Francoforte contro Roma

La Bce accusa l'Italia di essere la causa della crisi dell'euro

Secondo la Bce, le due crisi del debito sovrano dell'Eurozona, che hanno avuto luogo rispettivamente la prima nel 2010 e la seconda nel 2011-12, hanno visto prima la Grecia e poi l'Italia come portatrici, non sane, del contagio

Il governatore della Bce, Mario Draghi.
Il governatore della Bce, Mario Draghi. (ANSA)

FRANCOFORTE - La Bce attacca l'Italia. E lo fa accusando il Belpaese di essere stato nientepopodimenoché la causa delle due crisi del debito sovrano dell'Eurozona, che hanno avuto luogo rispettivamente nel 2010 e nel 2011-2012. Uno studio dal titolo «Il contagio sui mercati del debito pubblici» è stato appena pubblicato dall'istituto comunitario e per noi la tesi argomentata nel dossier non è una buona notizia.

L'accusa della Bce contro l'Italia
Secondo la Bce, le due crisi del debito sovrano dell'Eurozona, che hanno avuto luogo rispettivamente la prima nel 2010 e la seconda nel 2011-12, hanno visto prima la Grecia e poi l'Italia come portatrici, non sane, del contagio. E' quanto emerge da uno studio pubblicato proprio dalla Banca centrale comunitaria dal titolo «Il contagio sui mercati del debito pubblico». Nei paper di ricerca le opinioni espresse dagli autori non riflettono quelle dell'Eurotower, ma evidentemente la tesi esposta dai ricercatori la dice lunga sulla considerazione che Francoforte ha del Beplaese.

La crisi del 2011-2012
«Nella prima metà del 2010 lo shock determinato dall'aumento dei rendimenti sui titoli di Stato della Grecia spiega ben il 30% della varianza dei rendimenti sul debito pubblico portoghese, il 25% della varianza su quello irlandese, il 15% su quello su quello dell'Italia e il 10% su quello della Spagna», è scritto nello studio della Bce. Scenario completamente diverso, invece, è quello nel 2011-12, quando i tassi a dieci anni sul debito pubblico italiano e spagnolo salirono al 6-7% e si materializzò il rischio della fine dell'unione monetaria perché il mercato stava scommettendo de facto sulla sua dissoluzione.

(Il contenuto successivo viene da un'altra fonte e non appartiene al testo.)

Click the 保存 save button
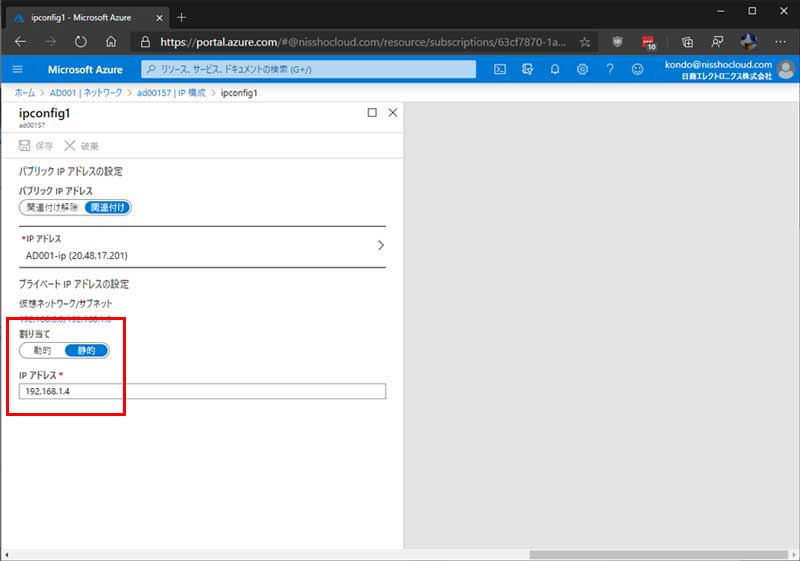This screenshot has width=800, height=561. 37,146
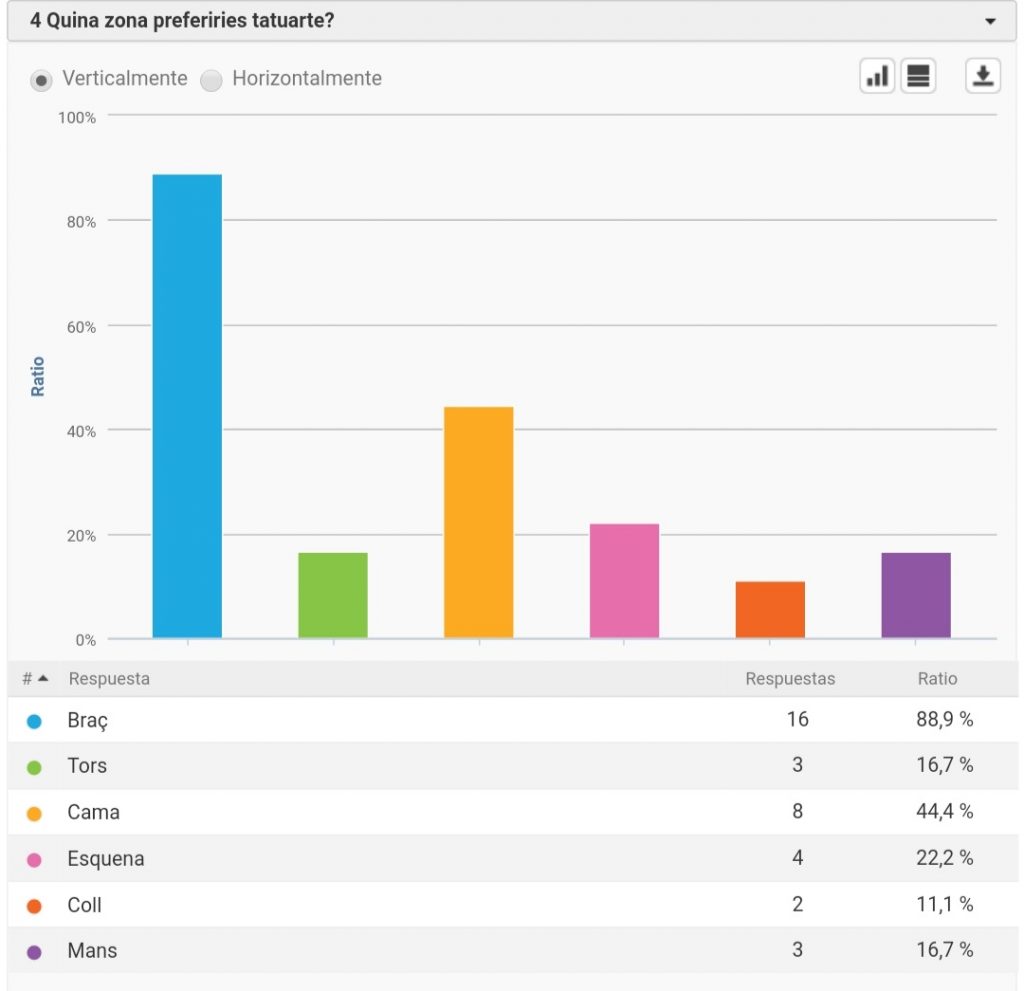Screen dimensions: 1024x991
Task: Click the pink Esquena bar in chart
Action: point(624,581)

Bruxelles si prepara a punire il Belpaese?
«In questo caso meno del 10% della varianza dei rendimenti sui titoli di Stato italiani è spiegata dalla variazione dei rendimenti sul debito pubblico spagnolo. Al contrario fino al 20% della varianza dei rendimenti sul debito pubblico spagnolo è spiegata dalle variazioni dei rendimenti sul debito pubblico tricolore", spiega lo studio. Inoltre, sottolinea la ricerca, il contagio dell'Italia sul debito pubblico belga, tedesco, olandese, britannico e americano fu «molto più ampio di quello indotto dalla Spagna». Per questo motivo sottolinea lo studio «l'Italia e non la Spagna, fu la causa del rischio sistemico che colpì i mercati del debito pubblico». Più chiaro di così? La Bce ritiene l'Italia responsabile dell'ultima grande crisi comunitaria. Tra le tante domande che ci sovvengono, una ci sembra particolarmente rilevante per il destino del Belpaese: dato che è stato giudicato "colpevole" quale punizione prossima ventura avrà in serbo Bruxelles per lo Stivale?